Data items
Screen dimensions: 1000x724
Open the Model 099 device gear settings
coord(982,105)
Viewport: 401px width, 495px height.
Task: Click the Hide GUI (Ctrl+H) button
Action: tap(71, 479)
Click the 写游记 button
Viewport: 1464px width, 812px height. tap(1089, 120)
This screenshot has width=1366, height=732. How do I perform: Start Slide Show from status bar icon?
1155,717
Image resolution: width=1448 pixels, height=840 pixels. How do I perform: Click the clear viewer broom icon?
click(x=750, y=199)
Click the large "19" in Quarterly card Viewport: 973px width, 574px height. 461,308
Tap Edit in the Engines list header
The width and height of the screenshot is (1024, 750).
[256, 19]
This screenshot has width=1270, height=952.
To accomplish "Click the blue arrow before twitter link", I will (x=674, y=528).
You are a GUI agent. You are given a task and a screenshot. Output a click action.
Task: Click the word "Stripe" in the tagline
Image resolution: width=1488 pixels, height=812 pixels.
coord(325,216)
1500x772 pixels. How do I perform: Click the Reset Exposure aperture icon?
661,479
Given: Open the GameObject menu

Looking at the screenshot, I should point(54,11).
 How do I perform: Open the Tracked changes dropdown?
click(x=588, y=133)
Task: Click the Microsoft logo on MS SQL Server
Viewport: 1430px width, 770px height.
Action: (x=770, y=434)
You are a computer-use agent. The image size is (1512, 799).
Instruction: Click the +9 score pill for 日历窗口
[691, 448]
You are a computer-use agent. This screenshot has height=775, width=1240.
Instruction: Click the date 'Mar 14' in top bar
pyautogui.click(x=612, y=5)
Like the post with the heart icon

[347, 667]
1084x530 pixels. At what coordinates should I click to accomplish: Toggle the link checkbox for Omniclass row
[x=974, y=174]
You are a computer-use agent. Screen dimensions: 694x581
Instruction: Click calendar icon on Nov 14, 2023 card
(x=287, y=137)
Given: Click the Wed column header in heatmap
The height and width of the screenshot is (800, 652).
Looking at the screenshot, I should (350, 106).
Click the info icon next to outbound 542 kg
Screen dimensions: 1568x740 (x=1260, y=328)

- Given task
Rewrite everything from the line containing "Like the post with the heart icon" down to the end of the data as a numbered list, leaving out blank lines.

- The output
1. Like the post with the heart icon
2. [347, 667]
3. 1084x530 pixels. At what coordinates should I click to accomplish: Toggle the link checkbox for Omniclass row
4. [x=974, y=174]
5. You are a computer-use agent. Screen dimensions: 694x581
6. Instruction: Click calendar icon on Nov 14, 2023 card
7. (x=287, y=137)
8. Given: Click the Wed column header in heatmap
9. The height and width of the screenshot is (800, 652).
10. Looking at the screenshot, I should (350, 106).
11. Click the info icon next to outbound 542 kg
12. Screen dimensions: 1568x740 (x=1260, y=328)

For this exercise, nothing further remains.